Data in this exercise
Start of Block

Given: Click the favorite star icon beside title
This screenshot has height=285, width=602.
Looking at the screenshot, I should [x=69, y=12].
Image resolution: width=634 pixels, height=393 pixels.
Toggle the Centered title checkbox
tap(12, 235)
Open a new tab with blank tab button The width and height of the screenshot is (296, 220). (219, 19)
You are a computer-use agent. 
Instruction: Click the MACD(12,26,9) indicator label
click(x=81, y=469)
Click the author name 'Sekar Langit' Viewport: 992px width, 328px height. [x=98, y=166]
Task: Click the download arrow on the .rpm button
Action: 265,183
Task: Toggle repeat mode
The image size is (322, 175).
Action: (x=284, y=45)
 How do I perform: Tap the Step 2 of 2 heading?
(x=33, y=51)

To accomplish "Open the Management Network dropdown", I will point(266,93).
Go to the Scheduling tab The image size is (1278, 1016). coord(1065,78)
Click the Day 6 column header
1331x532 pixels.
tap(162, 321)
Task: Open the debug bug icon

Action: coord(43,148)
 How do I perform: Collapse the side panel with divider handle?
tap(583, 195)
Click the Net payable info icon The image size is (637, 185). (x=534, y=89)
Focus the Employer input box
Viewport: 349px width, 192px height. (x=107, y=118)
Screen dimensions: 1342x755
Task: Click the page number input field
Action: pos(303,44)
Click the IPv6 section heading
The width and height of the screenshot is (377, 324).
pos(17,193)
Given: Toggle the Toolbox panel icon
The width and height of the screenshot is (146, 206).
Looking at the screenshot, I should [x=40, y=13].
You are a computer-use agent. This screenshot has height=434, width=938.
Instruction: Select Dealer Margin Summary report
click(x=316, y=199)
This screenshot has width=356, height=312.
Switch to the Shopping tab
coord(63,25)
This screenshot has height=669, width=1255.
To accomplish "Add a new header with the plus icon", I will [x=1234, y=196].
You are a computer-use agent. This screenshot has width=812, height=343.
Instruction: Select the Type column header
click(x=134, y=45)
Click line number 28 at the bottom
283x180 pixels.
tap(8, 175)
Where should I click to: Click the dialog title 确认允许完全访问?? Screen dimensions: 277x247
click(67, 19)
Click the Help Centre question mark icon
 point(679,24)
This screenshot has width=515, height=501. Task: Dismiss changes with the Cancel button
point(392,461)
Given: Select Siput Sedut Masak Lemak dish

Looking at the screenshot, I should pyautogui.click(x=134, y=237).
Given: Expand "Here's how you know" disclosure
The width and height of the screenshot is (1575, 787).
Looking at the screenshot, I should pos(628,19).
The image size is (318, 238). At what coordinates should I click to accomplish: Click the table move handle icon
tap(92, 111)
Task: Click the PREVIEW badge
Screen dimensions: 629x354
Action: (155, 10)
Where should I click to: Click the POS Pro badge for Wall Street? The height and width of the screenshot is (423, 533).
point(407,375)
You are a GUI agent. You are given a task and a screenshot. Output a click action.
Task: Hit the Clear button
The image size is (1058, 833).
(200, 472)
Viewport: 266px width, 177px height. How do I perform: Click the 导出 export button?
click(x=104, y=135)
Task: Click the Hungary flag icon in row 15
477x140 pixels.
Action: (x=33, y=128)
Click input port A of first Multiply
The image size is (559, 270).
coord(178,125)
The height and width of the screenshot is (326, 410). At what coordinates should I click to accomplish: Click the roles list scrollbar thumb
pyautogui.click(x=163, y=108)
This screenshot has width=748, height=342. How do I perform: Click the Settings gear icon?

End of Block

What to work on
Give back the records above, character for character.

Solution to the exercise
Given: Click the favorite star icon beside title
This screenshot has height=285, width=602.
Looking at the screenshot, I should [x=69, y=12].
Image resolution: width=634 pixels, height=393 pixels.
Toggle the Centered title checkbox
tap(12, 235)
Open a new tab with blank tab button The width and height of the screenshot is (296, 220). (219, 19)
You are a computer-use agent. 
Instruction: Click the MACD(12,26,9) indicator label
click(x=81, y=469)
Click the author name 'Sekar Langit' Viewport: 992px width, 328px height. [x=98, y=166]
Task: Click the download arrow on the .rpm button
Action: 265,183
Task: Toggle repeat mode
The image size is (322, 175).
Action: (x=284, y=45)
 How do I perform: Tap the Step 2 of 2 heading?
(x=33, y=51)

To accomplish "Open the Management Network dropdown", I will point(266,93).
Go to the Scheduling tab The image size is (1278, 1016). coord(1065,78)
Click the Day 6 column header
1331x532 pixels.
tap(162, 321)
Task: Open the debug bug icon

Action: coord(43,148)
 How do I perform: Collapse the side panel with divider handle?
tap(583, 195)
Click the Net payable info icon The image size is (637, 185). (x=534, y=89)
Focus the Employer input box
Viewport: 349px width, 192px height. (x=107, y=118)
Screen dimensions: 1342x755
Task: Click the page number input field
Action: pos(303,44)
Click the IPv6 section heading
The width and height of the screenshot is (377, 324).
pos(17,193)
Given: Toggle the Toolbox panel icon
The width and height of the screenshot is (146, 206).
Looking at the screenshot, I should [x=40, y=13].
You are a computer-use agent. This screenshot has height=434, width=938.
Instruction: Select Dealer Margin Summary report
click(x=316, y=199)
This screenshot has width=356, height=312.
Switch to the Shopping tab
coord(63,25)
This screenshot has height=669, width=1255.
To accomplish "Add a new header with the plus icon", I will [x=1234, y=196].
You are a computer-use agent. This screenshot has width=812, height=343.
Instruction: Select the Type column header
click(x=134, y=45)
Click line number 28 at the bottom
283x180 pixels.
tap(8, 175)
Where should I click to: Click the dialog title 确认允许完全访问?? Screen dimensions: 277x247
click(67, 19)
Click the Help Centre question mark icon
 point(679,24)
This screenshot has width=515, height=501. Task: Dismiss changes with the Cancel button
point(392,461)
Given: Select Siput Sedut Masak Lemak dish

Looking at the screenshot, I should pyautogui.click(x=134, y=237).
Given: Expand "Here's how you know" disclosure
The width and height of the screenshot is (1575, 787).
Looking at the screenshot, I should pos(628,19).
The image size is (318, 238). At what coordinates should I click to accomplish: Click the table move handle icon
tap(92, 111)
Task: Click the PREVIEW badge
Screen dimensions: 629x354
Action: (155, 10)
Where should I click to: Click the POS Pro badge for Wall Street? The height and width of the screenshot is (423, 533).
point(407,375)
You are a GUI agent. You are given a task and a screenshot. Output a click action.
Task: Hit the Clear button
The image size is (1058, 833).
(200, 472)
Viewport: 266px width, 177px height. How do I perform: Click the 导出 export button?
click(x=104, y=135)
Task: Click the Hungary flag icon in row 15
477x140 pixels.
Action: (x=33, y=128)
Click input port A of first Multiply
The image size is (559, 270).
coord(178,125)
The height and width of the screenshot is (326, 410). At what coordinates should I click to accomplish: Click the roles list scrollbar thumb
pyautogui.click(x=163, y=108)
This screenshot has width=748, height=342. How do I perform: Click the Settings gear icon?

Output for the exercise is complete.